On Thursday night the six-year-old daughter who is keen on ballet is happily watching a DVD of Stravinsky’s Firebird. (Royal Ballet, Mikhail Fokine’s original choreography from 1910, Orchestra of the Royal Opera House; coupled with Les Noces in the original choreography of Bronislava Nijinska, sister of the more famous Vaslav Nijinsky who choreographed The Rite of Spring. Call me old-fashioned but I prefer to see ballet in the original, having endured too many “fresh interpretations”; and let us not get started on “director’s opera”. Anyway, it is a great DVD and Les Noces is a real palate-cleanser of a ballet and piece of music: four pianos with percussion. How austere is that?)

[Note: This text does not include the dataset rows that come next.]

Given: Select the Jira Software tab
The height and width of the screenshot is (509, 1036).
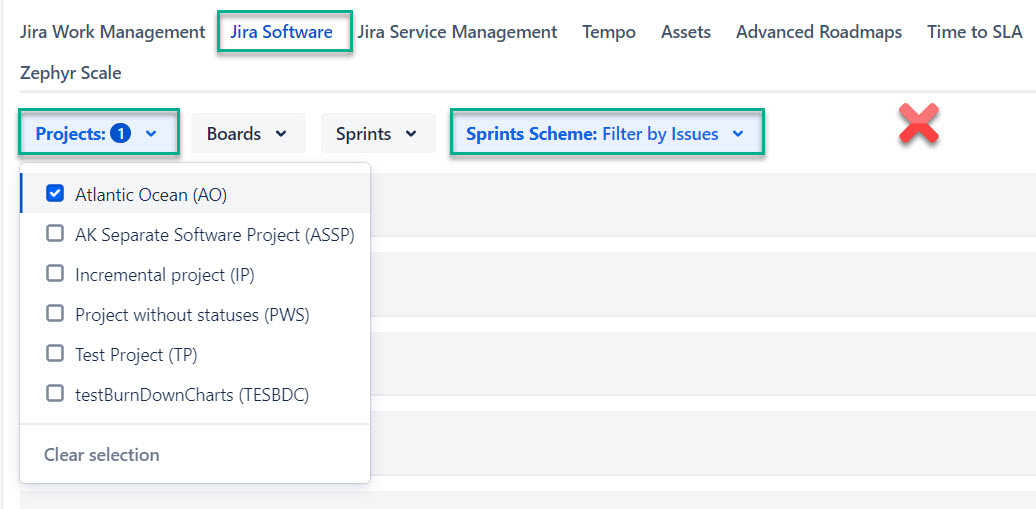Looking at the screenshot, I should coord(281,32).
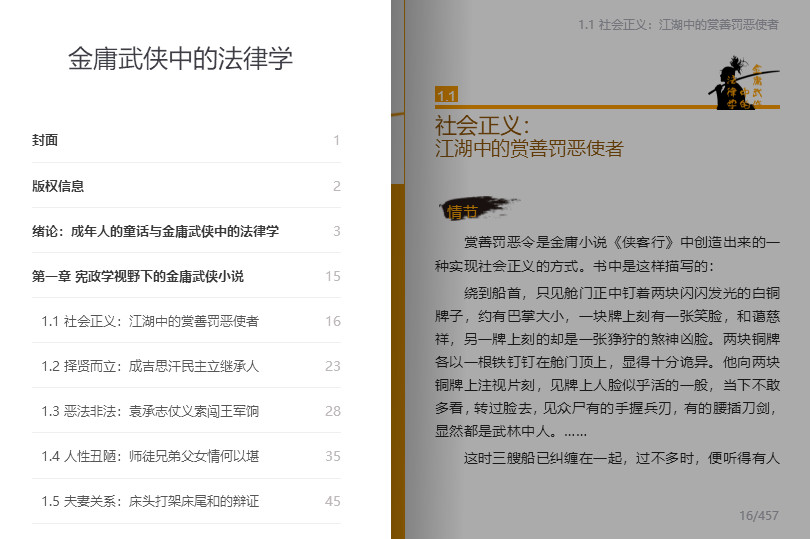810x539 pixels.
Task: Navigate to 1.2 择贤而立 section
Action: click(x=150, y=366)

Where was I? Right, the six-year-old is watching Stravinsky. She is joined towards the end by the eight-year-old who has no interest in ballet at all, thank God.

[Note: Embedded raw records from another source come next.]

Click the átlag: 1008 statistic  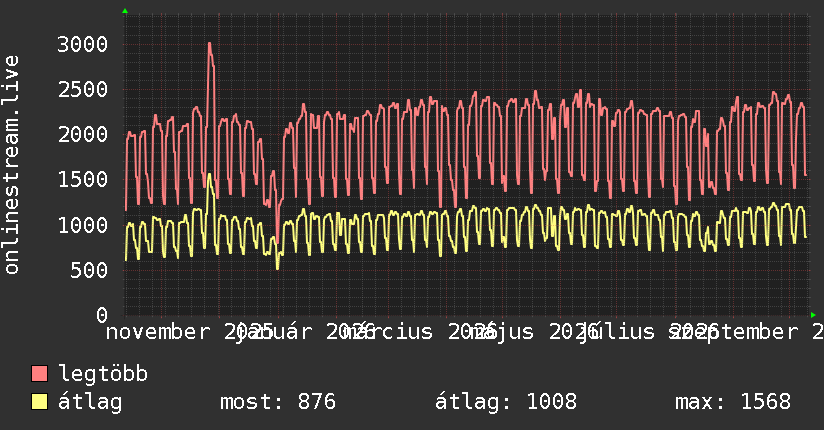506,402
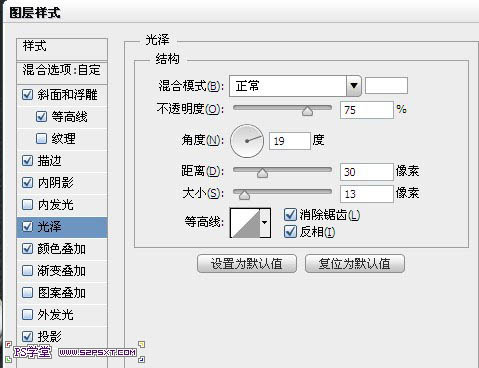This screenshot has width=479, height=368.
Task: Click the 大小 slider handle
Action: (244, 195)
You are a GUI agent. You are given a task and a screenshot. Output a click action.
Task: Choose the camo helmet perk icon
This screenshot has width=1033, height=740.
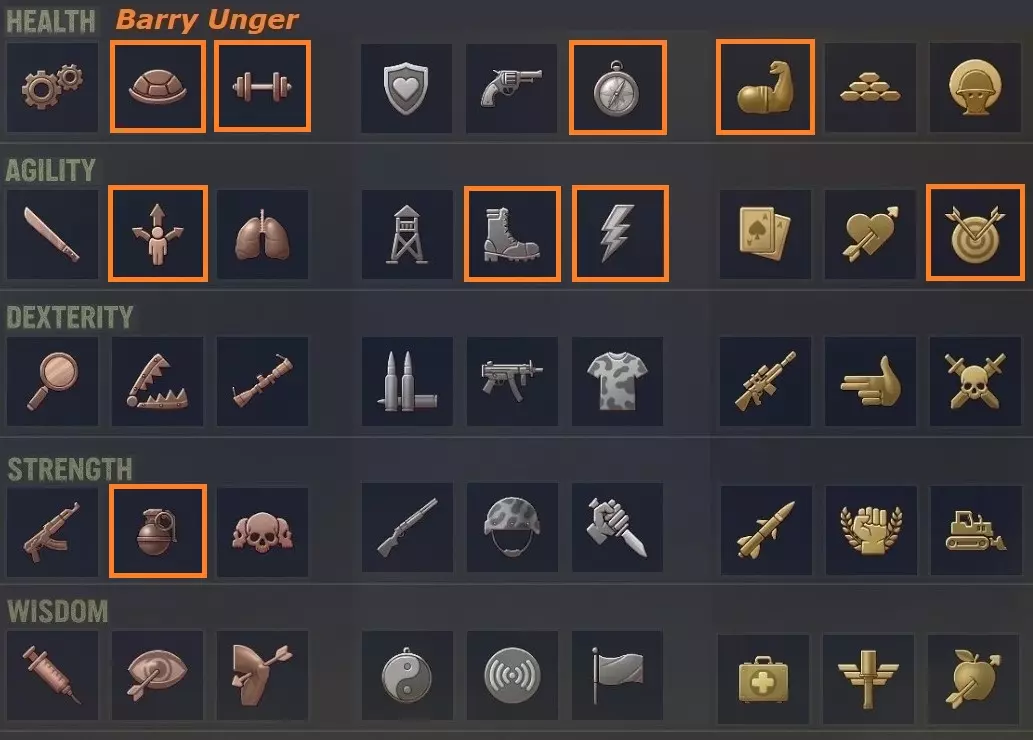(512, 528)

When the performance finishes, the eight-year-old asks, “Daddy, can we watch that again?”
I don’t punch the air – I am too old for that – but I do think, gotcha! Good dance and good music. Result!
But then, this: on Friday night the six-year-old is in one room listening to Paul Weller and the eight-year-old is in another room watching a Hi-5 DVD.
Paul Weller. Hi-5. I feel such a failure.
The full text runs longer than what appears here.